Emma Saylor doesn’t remember a lot about her mother, who died when she was ten. But she does remember the stories her mom told her about the big lake that went on forever, with cold, clear water and mossy trees at the edges.

Now it’s just Emma and her dad, and life is good, if a little predictable…until Emma is unexpectedly sent to spend the summer with her mother’s family—her grandmother and cousins she hasn’t seen since she was a little girl.

When Emma arrives at North Lake, she realizes there are actually two very different communities there. Her mother grew up in working class North Lake, while her dad spent summers in the wealthier Lake North resort. The more time Emma spends there, the more it starts to feel like she is divided into two people as well. To her father, she is Emma. But to her new family, she is Saylor, the name her mother always called her.

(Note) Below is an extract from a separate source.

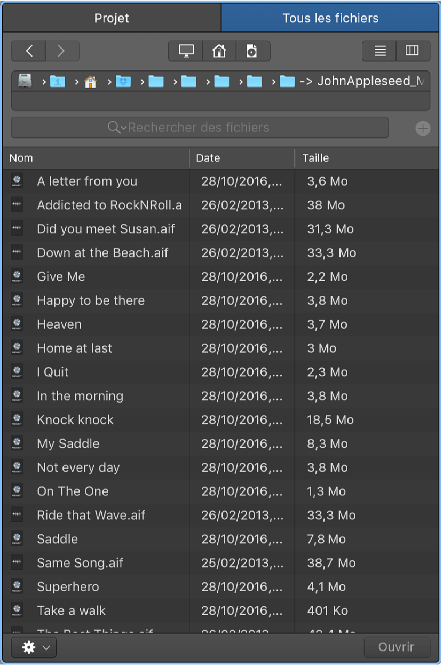Click the back navigation arrow
The image size is (443, 666).
(29, 51)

Then there’s Roo, the boy who was her very best friend when she was little. Roo holds the key to her family’s history, and slowly, he helps her put the pieces together about her past. It’s hard not to get caught up in the magic of North Lake—and Saylor finds herself falling under Roo’s spell as well.

For Saylor, it’s like a whole new world is opening up to her. But when it’s time to go back home, which side of her will win out?

Sarah Dessen has always written such high-quality stories that I’m not at all surprised that I was engrossed in Saylor’s story from beginning to end. Emma Saylor lost her mother when she was ten years old and with the death of her mother, she lost contact with her mother’s side of the family. She doesn’t remember a lot about her mother’s family since her mother became estranged from them when she was little but she does remember stories her mother used to tell her about the North Lake and the life her mother had there before Saylor was born. When her father remarries and Saylor needs a place to crash while he goes on his honeymoon, she finds herself back in her mother’s world with a whole lot of questions. When we first meet Saylor, she’s Emma but everyone in her mother’s family calls her Saylor, just like her mother did when she was alive. This story is about how Emma became Saylor.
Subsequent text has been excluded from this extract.